RampWatch: An In-the-Wild Dataset and Text-Guided Detection Framework for Recreational Vessels
Abstract
Detecting small, recreational vessels in coastal environments remains a persistent challenge due to complex backgrounds, dynamic lighting conditions, and the scarcity of annotated data for non-commercial maritime traffic. Despite their socio-economic significance, recreational boats are underrepresented in existing datasets and are poorly detected by standard object detectors, particularly in open-vocabulary scenarios. To address this gap, we present RampWatch, an in-the-wild dataset curated from surveillance footage at multiple boat ramps. RampWatch provides instance annotations across seven categories of recreational vessels, captured under diverse weather, lighting, and occlusion conditions. To benchmark detection in this domain, we introduce YOLO-TG, a novel detection framework that augments YOLOv11 with a text encoder for open-vocabulary recognition and a self-attention module for enhanced spatial reasoning.

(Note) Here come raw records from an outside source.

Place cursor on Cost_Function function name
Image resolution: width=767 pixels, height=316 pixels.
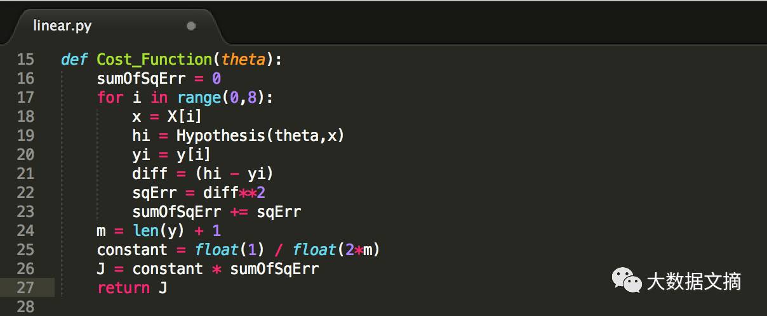tap(154, 60)
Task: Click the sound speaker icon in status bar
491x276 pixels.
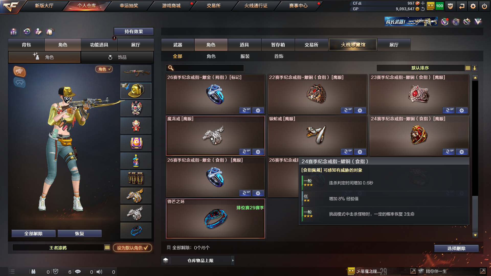Action: click(99, 272)
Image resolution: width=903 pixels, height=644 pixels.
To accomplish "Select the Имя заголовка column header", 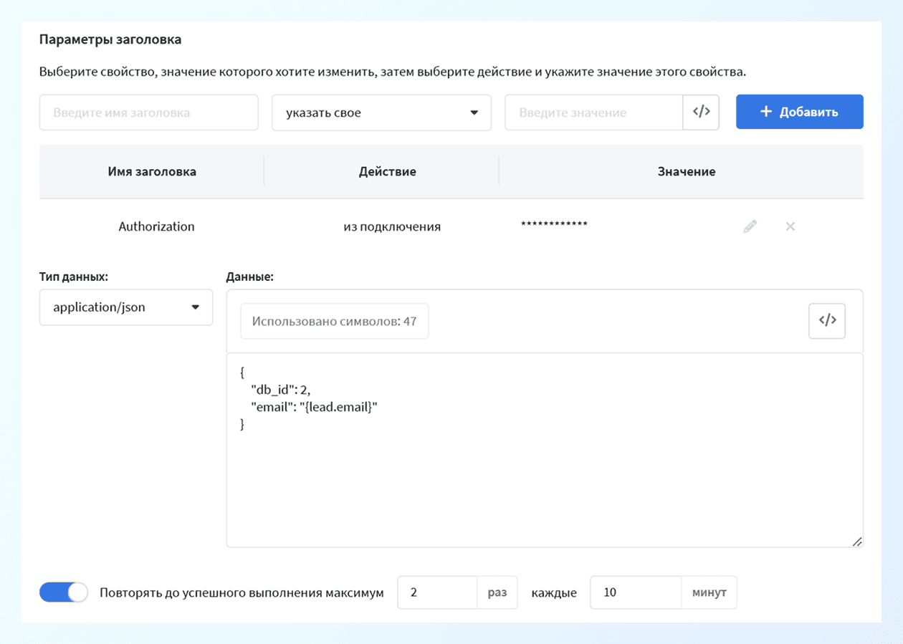I will click(151, 171).
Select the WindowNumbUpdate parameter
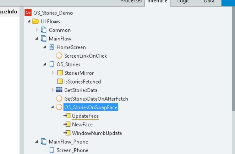Image resolution: width=235 pixels, height=154 pixels. click(97, 133)
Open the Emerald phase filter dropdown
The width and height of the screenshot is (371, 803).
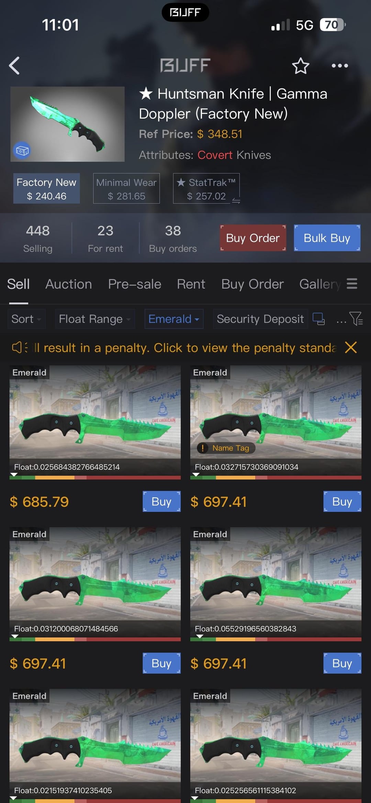click(x=174, y=319)
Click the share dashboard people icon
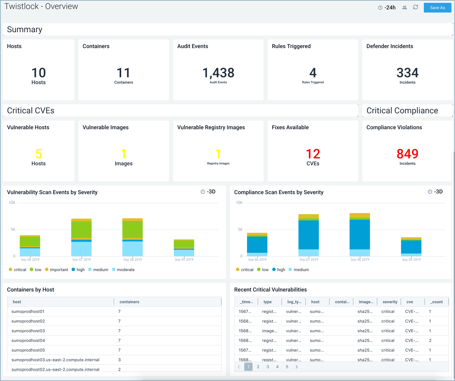The height and width of the screenshot is (381, 455). [404, 7]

YOLO-TG adopts a dual-stream design: visual features are extracted via a hierarchical YOLO backbone, while semantic embeddings from natural language prompts are encoded by a frozen language encoder. These modalities are fused via lightweight cross-modal attention, enabling text-guided detection without retraining. YOLO-TG achieves a 12% relative improvement in mAP@50–95 over strong YOLOv11 baselines on RampWatch, and demonstrates robust cross-domain generalization, with gains of +22% on the Singapore Maritime Dataset and +4.3% on the Split Port Ship Classification Dataset. These results highlight the effectiveness of cross-modal grounding and domain-specific datasets for advancing open-world maritime surveillance.